Dahulu grup rebana biang banyak tersebar seperti di Kalibata Tebet, Condet, Rambutan, Kalisari, Ciganjur, Bintaro, Cakung, Lubang Buaya, Sugih Tanu, Ciseeng, Pondok Cina, Pondok Terong, Sawangan, Pondok Rajeg, Gardu Sawah, Bojong Gede, dan sebagainya.

Keberadaan rebana biang saat ini sangat menghawatirkan. Grup rebanan biang Pusaka di Ciganjur masih bertahan. Grup ini dipimpin oleh Abdulrahman. Namun personalia grup ini sebagian besar sudah tua. Kemungkinan grup inipun akan hilang karena kesulitan mencari kader yang berminat menggeluti rebana biang.

Kong Sa’anan sudah berusia 90 tahun. Pada tahun 1950-an grup rebana biang Kong Sa’anan sangat ditunggu-tunggu pementasannya. Konon Kong Sa’anan mempunyai Ronggeng Gaib yang selalu menyertai pementasannya. Ronggeng Gaib inilah yang menyedot dan menghipnotis penonton. Sehingga penonton dengan sukarela bertahan samapi pagi.

Kong Sa’anan kini tidak mungkin lagi pentas dengan grup rebana biangnya. Rebana biang yang telah digeluti leluhurnya sejak jaman Mataram, telah dijual. Bagaiman nasib si Ronggeng Gaib selanjutnya? Walallahu ‘alam.

Rebana Hadroh
Sejak kecil Mudehir telah tuna nerta. Dia tinggal di sebuah rumah sederhana di kampung Pondok Pinang Jakarta Selatan. Tetangganya seorang Betawi kaya yang memiliki pabrik batik cap. Setiap hari Mudehir mendengar kesibukan buruh yang bekerja pabrik batik cap itu. Suara hentakan bertalu-talu para buruh itu membangkitkan inspirasi dan imajinasi bagi Mudehir. Semakin didengarkan, suara-suara itu semakin memperkaya batin Mudehir.

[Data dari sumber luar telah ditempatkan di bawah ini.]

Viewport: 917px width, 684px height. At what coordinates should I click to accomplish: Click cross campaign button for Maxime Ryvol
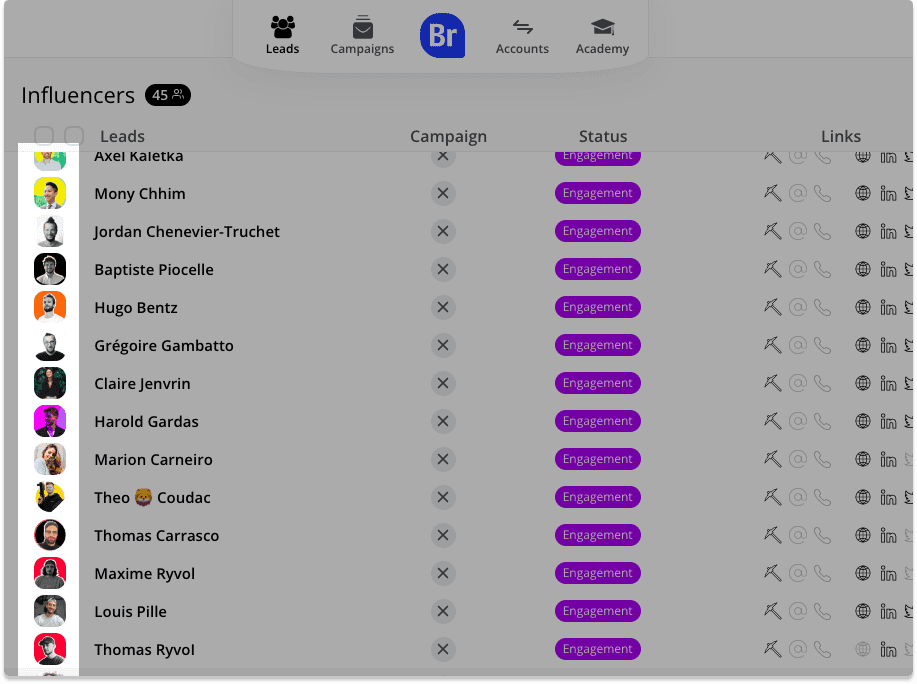click(x=443, y=574)
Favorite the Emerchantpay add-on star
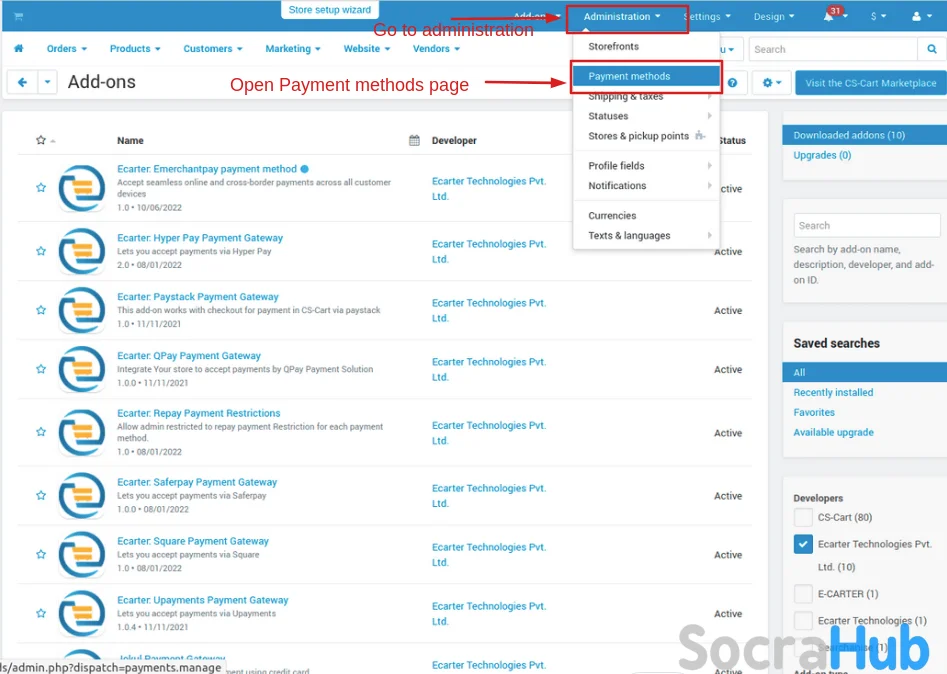The height and width of the screenshot is (674, 947). coord(41,188)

Feeling berkesenian Mudehir sangat kuat. Suatu hari dia diajak bermain rebana. Dengan senang hati dia ikut ajakan itu. Ternyata perkumpulan rebana yang mengajaknya adalah perkumpulan rebana hadroh. Bagi Mudehir pukulan-pukulan rebana hadroh terasa tidak asing di telinganya. Bahkan malah sudah sangat akrab. Ternyata pukulan rebana hadroh tidak jauh berbeda dengan suara-suara yang tiap hari didengar dari pabrik batik cap.

Para seniman rebana mengatakan cara memainkan rebana hadroh bukan dipukul biasa tapi dipukul seperti memainkan gendang. Rebana hadroh terdiri dari tiga instrumen rebana. Pertama disebut Bawa. Kedua disebut Ganjil atau Seling. Ketiga disebut Gedug. Bawa berfungsi sebagai komando, irama pukulannya lebih cepat. Ganjil atau Seling berfungsi saling mengisi dengan Bawa. Gedug berfungsi sebagi bas.

Jenis pukulan rebana hadroh ada empat, yaitu : tepak, kentang, gedug, dan pentil. Keempat jenis pukulan itu dilengkapi dengan naman-nama irama pukulan. Nama irama pukulan, antara lain : irama pukulan jalan, sander, sabu, pegatan, sirih panjang, sirih pendek, pegatan, dan bima.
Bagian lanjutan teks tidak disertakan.